The Drug Policy Alliance has been active in California since 1996, when it spearheaded the campaign to pass Proposition 215, which legalized medical marijuana in California. Since the passage of Prop. 215, DPA has worked vigilantly through both legislative advocacy and litigation in federal and state courts to expand, protect, and defend medical marijuana in California.
DPA was also instrumental in making marijuana the lowest law enforcement priority in San Francisco and Oakland.
Just four years later, DPA sponsored another successful initiative, Proposition 36, which created the largest treatment-instead-of-incarceration program in the nation. Under this law, people convicted for the first or second time of a nonviolent, low-level drug possession offense receive community-based drug treatment instead of jail or prison.
In 2008, DPA put Proposition 5 – the Nonviolent Offender Rehabilitation Act – on the ballot. The largest prison and sentencing reform in U.S. history, that initiative was defeated by a deceptive, multi-million dollar campaign waged by the prison industrial complex.
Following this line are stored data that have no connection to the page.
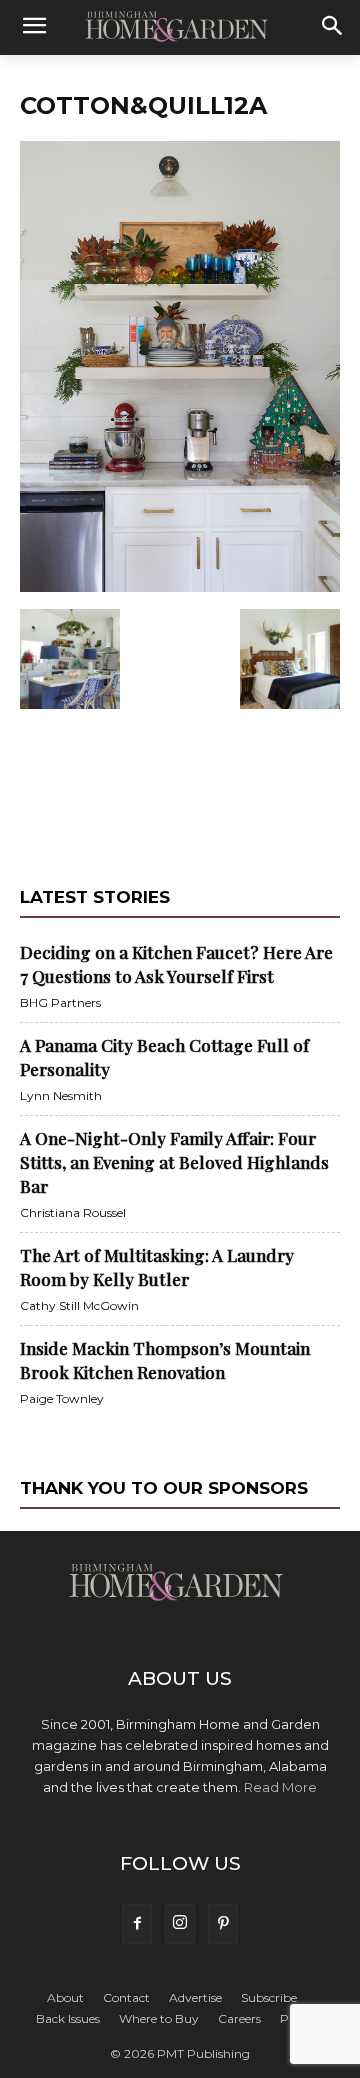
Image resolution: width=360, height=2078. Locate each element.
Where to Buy (159, 2018)
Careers (239, 2018)
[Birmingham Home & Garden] (180, 28)
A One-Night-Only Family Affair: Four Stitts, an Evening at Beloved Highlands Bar (174, 1162)
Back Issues (68, 2018)
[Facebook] (137, 1924)
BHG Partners (60, 1002)
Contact (126, 1997)
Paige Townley (62, 1398)
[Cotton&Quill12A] (180, 588)
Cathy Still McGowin (79, 1305)
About (65, 1997)
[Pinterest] (223, 1924)
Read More (280, 1787)
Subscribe (269, 1997)
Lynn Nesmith (61, 1095)
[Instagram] (180, 1924)
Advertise (195, 1997)
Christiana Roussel (73, 1212)
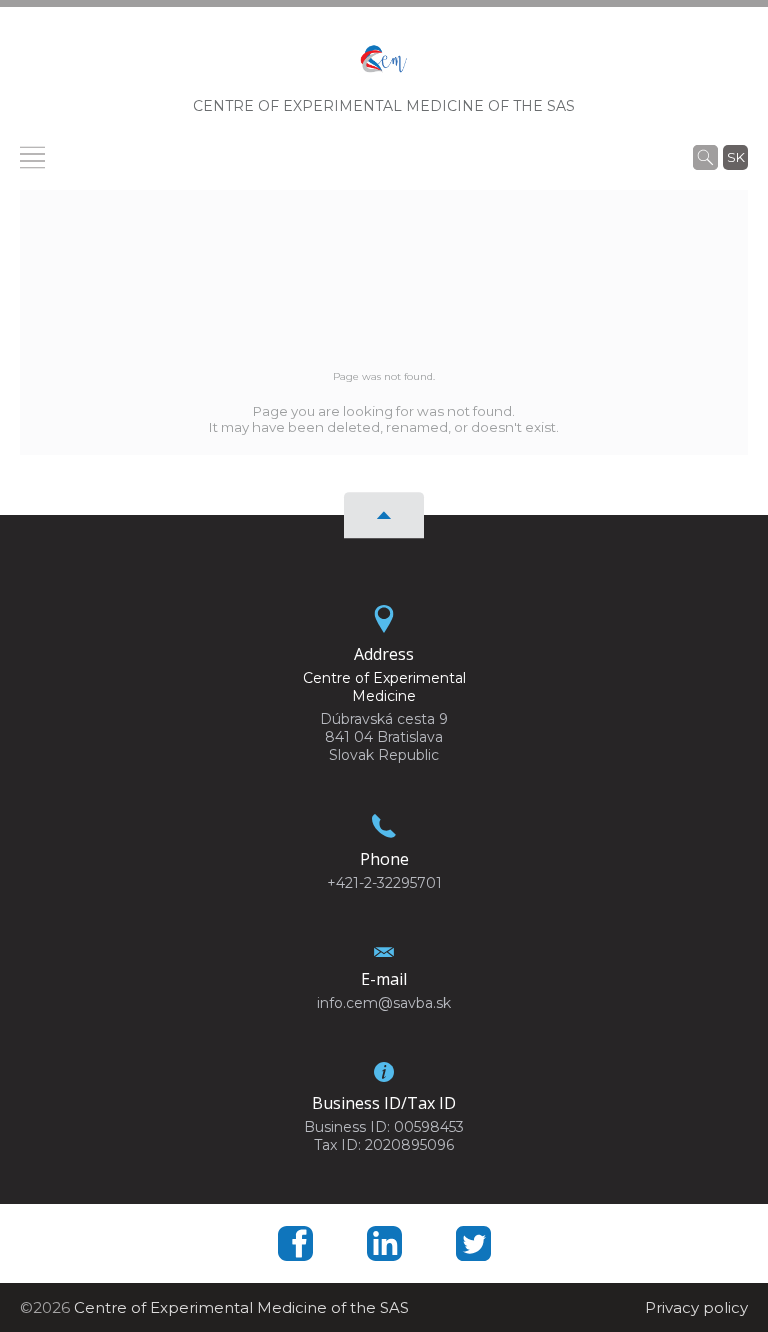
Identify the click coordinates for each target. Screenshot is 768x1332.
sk (736, 157)
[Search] (705, 157)
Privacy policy (696, 1307)
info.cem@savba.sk (384, 1003)
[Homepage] (384, 66)
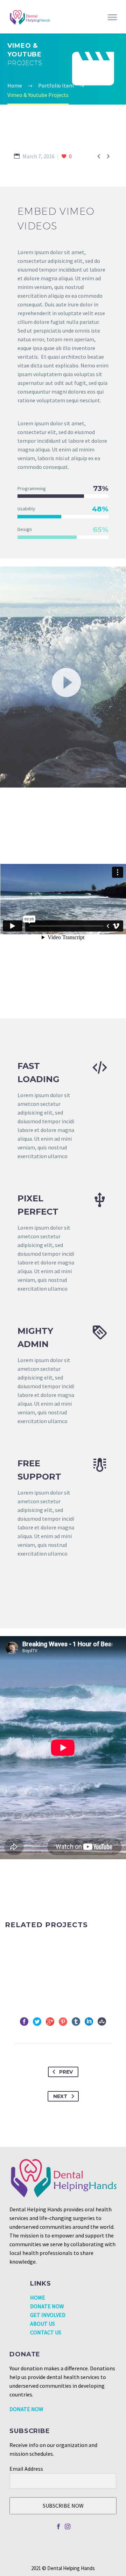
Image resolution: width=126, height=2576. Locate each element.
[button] (63, 678)
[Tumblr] (76, 2022)
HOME (37, 2297)
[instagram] (67, 2526)
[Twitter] (37, 2022)
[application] (63, 678)
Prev (66, 2072)
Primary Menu (112, 17)
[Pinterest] (63, 2022)
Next (60, 2096)
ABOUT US (42, 2323)
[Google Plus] (50, 2022)
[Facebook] (24, 2022)
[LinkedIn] (89, 2022)
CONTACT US (45, 2332)
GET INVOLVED (47, 2314)
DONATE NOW (47, 2306)
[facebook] (58, 2526)
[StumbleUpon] (102, 2022)
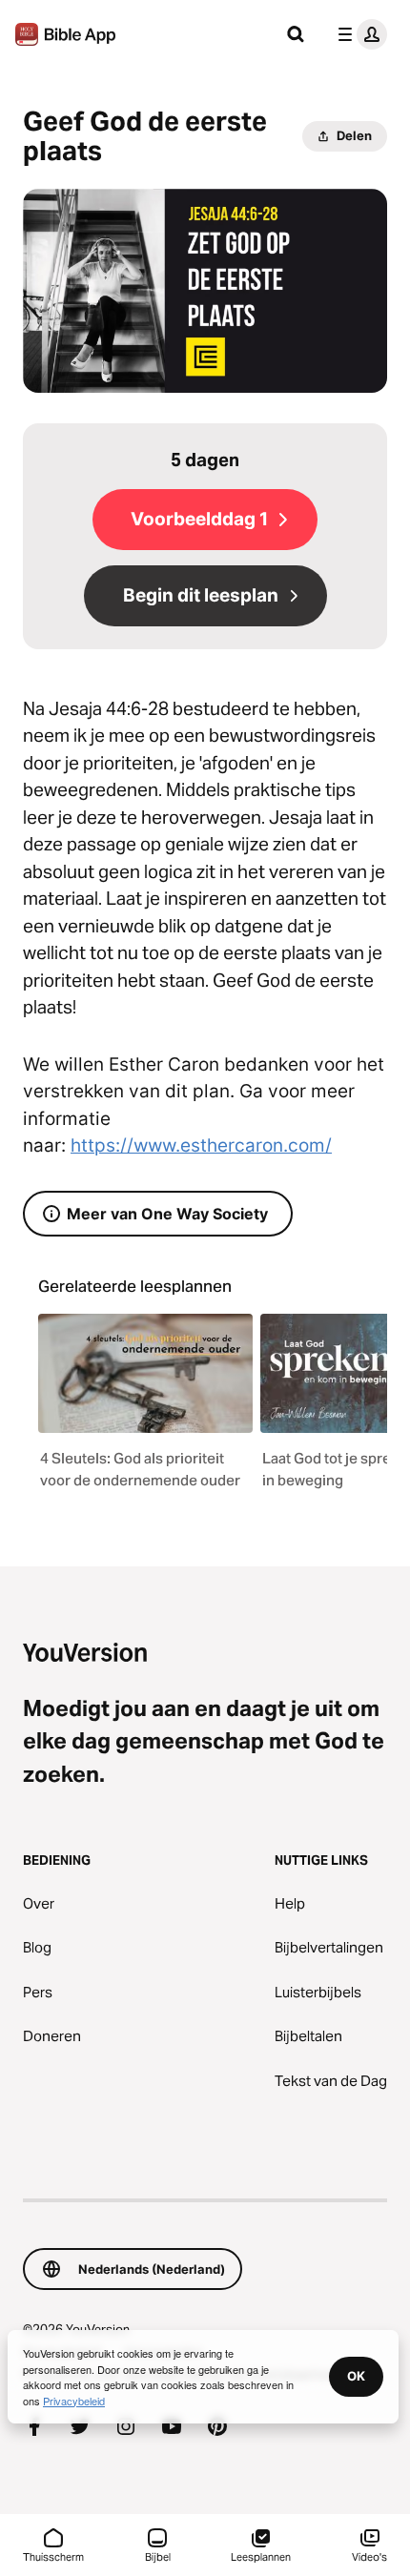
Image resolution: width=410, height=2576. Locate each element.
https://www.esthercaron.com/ (201, 1145)
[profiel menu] (358, 34)
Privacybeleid (74, 2400)
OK (356, 2375)
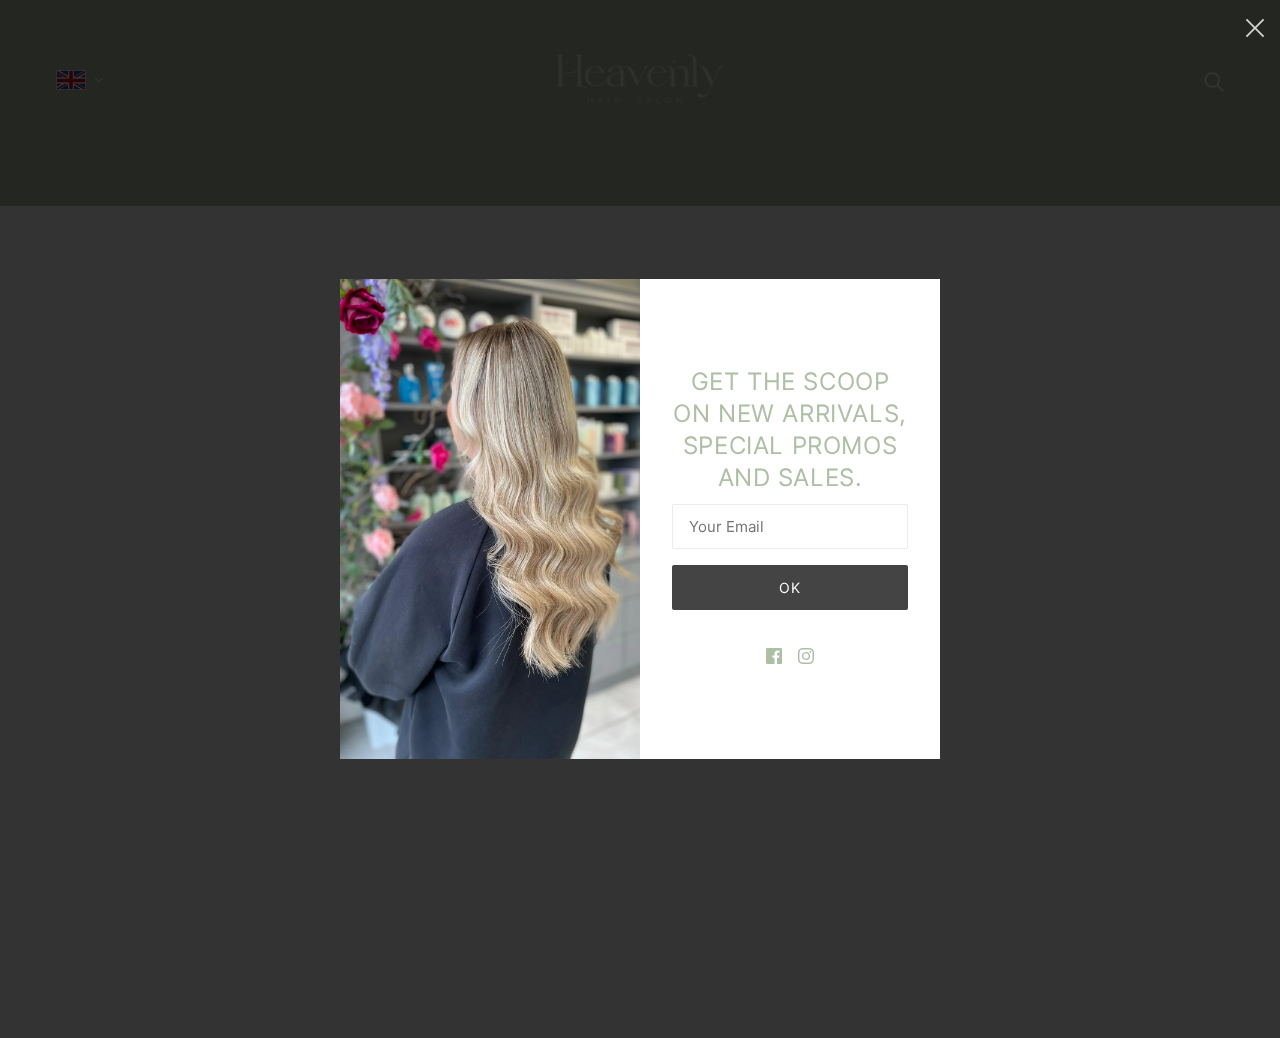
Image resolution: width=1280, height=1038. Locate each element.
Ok (790, 587)
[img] (774, 654)
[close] (1255, 27)
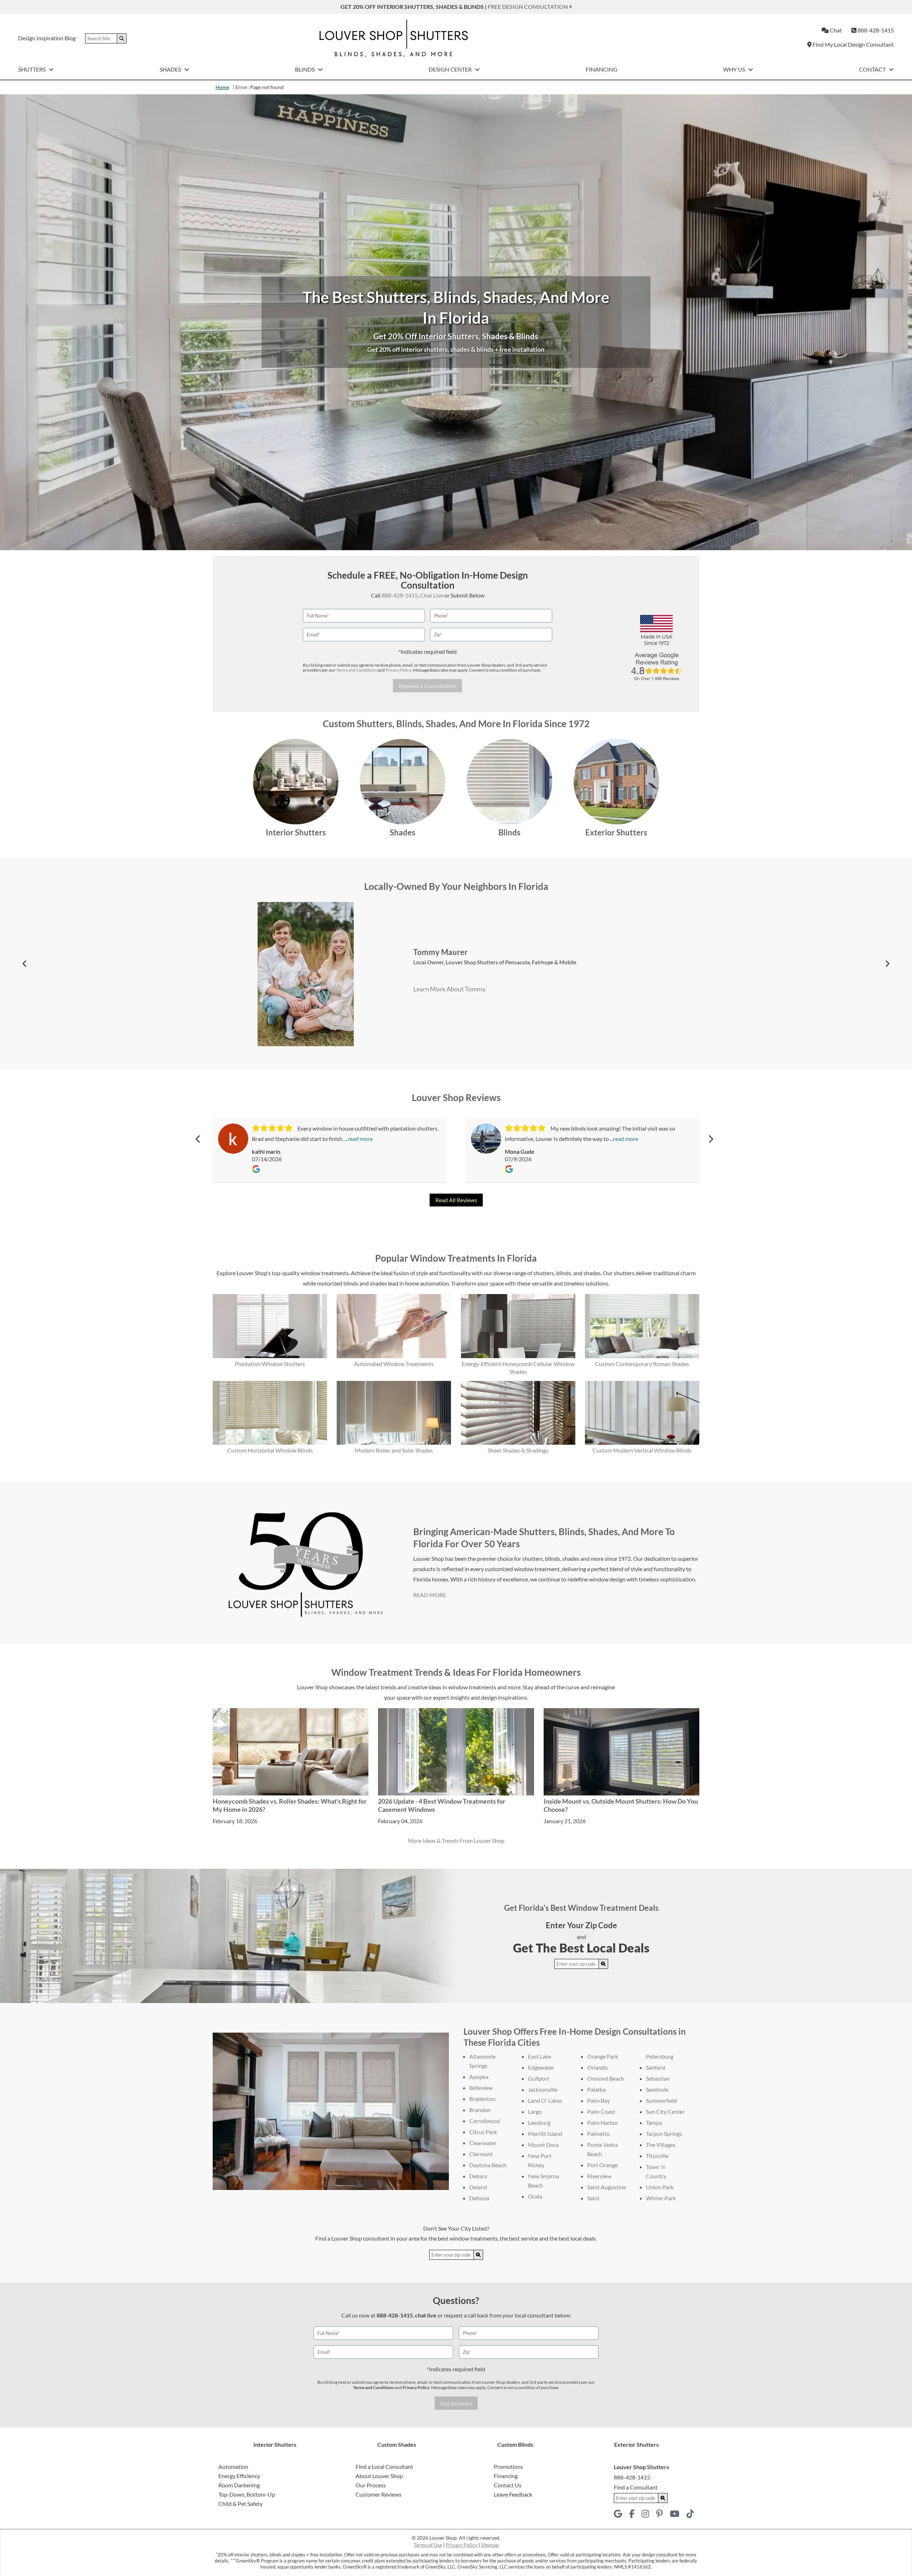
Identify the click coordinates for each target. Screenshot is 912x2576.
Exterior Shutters (616, 832)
However, it did succeed in setting the terms of the current debate around criminal justice reform in California.
DPA has also led historic efforts in California to advance other significant health-centered drug policy reforms. These include harm reduction legislation to authorize and fund syringe access and to prevent overdose deaths.
Finally, DPA has secured other reforms through the legislative process in Sacramento. California lawmakers improved pain management practices for doctors and patients, enabled drug treatment participants to seal records of their convictions, and extended the University of California’s medical marijuana research program.